経済学部(けいざいがくぶ)は、大学において経済学を中心とする教育・研究を行う学部である。授与する学位は、学士(経済学)が主な例である(学士が称号であった時代には経済学士といった)。ただし、近年の経済学部はとりわけ学科の種類が多様であり、その分学位の名称も多様化している。 日本の文系学部において、経済学部はその数からいっても最もメジャーな学部といえる。それだけに、経済学科だけでなく経営学科や金融学科、あるいは情報学やその他の法学・社会学等の社会科学を包括する学際系の学科を置いている大学も多い[注 1]。特に国立大学では経済学部の中に[経済学科と経営学科(に類似する学科)を置いていることが多い。 ここでは、経済学部経済学科のカリキュラムを代表例として取り上げる。経済学部経済学科で履修できる科目は、理論を構築するミクロ経済学・マクロ経済学等の理論系、理論を検証する統計学、計量経済学、実験経済学、経済史等の実証系、理論を適所で応用する公共経済学・国際経済学、労働経済学等の応用系の三つのグループに大別することができる。 解析学等の数学科目も含まれ、数学や物理学、工学等のバックグラウンドを持つ教員が一定数在籍している。また、最先端の研究においては、数学を多用する分野である理論物理学や電気工学、情報工学にも劣らない程の極めて高度な数学能力およびコンピュータ活用能力を必要とする(ノーベル経済学賞受賞者には、ジョン・ナッシュのように数学者や理論物理学者もいる)。入学試験で数学を課す大学が多いのは経済学部の一方のそういう側面を重視してのことである。高等学校の「数学」の教員免許が取得できる大学も存在する[1]。 主な経済学の科目(大学により科目名の違いはある)
概要
カリキュラム
数学
経済学科目
ミクロ経済学
マクロ経済学
数理経済学
統計学
計量経済学
日本経済史
西洋経済史
東洋経済史
公共経済学(財政学)
国際経済学
労働経済学
産業組織論
金融経済学(金融論)
開発経済学
教育経済学
環境経済学
農業経済学
都市経済学
交通経済学
行動経済学
経済政策
経済思想史
○○(地域名)経済論
経済学のための数学
経済英語
簿記論
会計学
商法
日本における歴史
1878年(明治11年) - 旧東京大学(東京帝国大学を経て現東京大学)が文学部第一科、史学哲学及び政治学科において経済学の講義を開始。
1879年(明治12年)
商法講習所(現一橋大学)が経済学の講義を開始。
旧東京大学が文学部第一科を「哲学政治学及び理財学科」に改称(「経済学」の講義は「理財学」に改称される)。

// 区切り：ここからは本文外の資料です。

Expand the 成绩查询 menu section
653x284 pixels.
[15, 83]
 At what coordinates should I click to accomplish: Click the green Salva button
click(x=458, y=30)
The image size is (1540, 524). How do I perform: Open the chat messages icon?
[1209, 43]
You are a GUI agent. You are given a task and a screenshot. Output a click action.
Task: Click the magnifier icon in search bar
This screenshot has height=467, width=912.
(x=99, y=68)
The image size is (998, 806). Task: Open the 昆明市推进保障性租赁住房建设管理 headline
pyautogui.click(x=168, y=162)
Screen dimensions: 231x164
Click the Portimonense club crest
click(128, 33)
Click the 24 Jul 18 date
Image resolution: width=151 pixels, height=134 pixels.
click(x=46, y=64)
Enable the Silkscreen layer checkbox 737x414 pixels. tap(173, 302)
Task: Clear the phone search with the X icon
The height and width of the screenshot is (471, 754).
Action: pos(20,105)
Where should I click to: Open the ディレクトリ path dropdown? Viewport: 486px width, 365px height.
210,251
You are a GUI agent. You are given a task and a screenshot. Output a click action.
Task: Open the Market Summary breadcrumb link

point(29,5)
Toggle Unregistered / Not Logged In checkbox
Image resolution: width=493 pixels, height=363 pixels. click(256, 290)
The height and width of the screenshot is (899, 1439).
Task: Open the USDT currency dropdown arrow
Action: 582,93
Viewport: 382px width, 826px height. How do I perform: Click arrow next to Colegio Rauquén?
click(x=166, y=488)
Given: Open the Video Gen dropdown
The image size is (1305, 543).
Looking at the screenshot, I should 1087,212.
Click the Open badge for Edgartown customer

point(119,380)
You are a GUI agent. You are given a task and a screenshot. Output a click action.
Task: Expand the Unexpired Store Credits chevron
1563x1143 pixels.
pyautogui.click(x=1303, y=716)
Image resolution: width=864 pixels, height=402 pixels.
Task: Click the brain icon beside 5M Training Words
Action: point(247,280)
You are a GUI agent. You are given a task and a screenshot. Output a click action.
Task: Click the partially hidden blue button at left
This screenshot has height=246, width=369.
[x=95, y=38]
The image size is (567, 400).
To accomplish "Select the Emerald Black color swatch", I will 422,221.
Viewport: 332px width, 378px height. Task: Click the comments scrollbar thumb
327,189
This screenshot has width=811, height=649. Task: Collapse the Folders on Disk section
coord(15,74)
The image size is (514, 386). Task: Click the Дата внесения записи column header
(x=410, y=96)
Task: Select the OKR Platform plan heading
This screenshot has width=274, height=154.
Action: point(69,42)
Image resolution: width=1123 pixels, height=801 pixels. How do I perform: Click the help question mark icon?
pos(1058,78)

1880年(明治13年) - 専修学校(現専修大学)が日本で初めて独立した「経済科」を設置。
1884年(明治17年) - 商法講習所が農商務省の直轄となり東京商業学校に改称。
1885年(明治18年)
東京商業学校が文部省の直轄となり、東京外国語学校と合併して神田一ツ橋に移転。
旧東京大学が文学部の「政治学及び理財学科」を法学部に移管し、「政治学科」と改称。
1887年(明治20年) - 東京商業学校が高等商業学校に改称。
1890年(明治23年) - 慶應義塾大学部が発足し文学科・法律科と並んで理財科を設置。
1897年(明治30年) - 高等商業学校が専攻部を設置
これにより、予科から専攻部の修業年限6年が高等学校から帝国大学卒業までの年限と同等と認められたため、1901年(明治34年)より「商業学士」が授与される。
1902年(明治35年) - 神戸における神戸高等商業学校(現神戸大学経済・経営・法学部)の設立に伴い、高等商業学校が東京高等商業学校(現一橋大学経済・商・法学部)に改称。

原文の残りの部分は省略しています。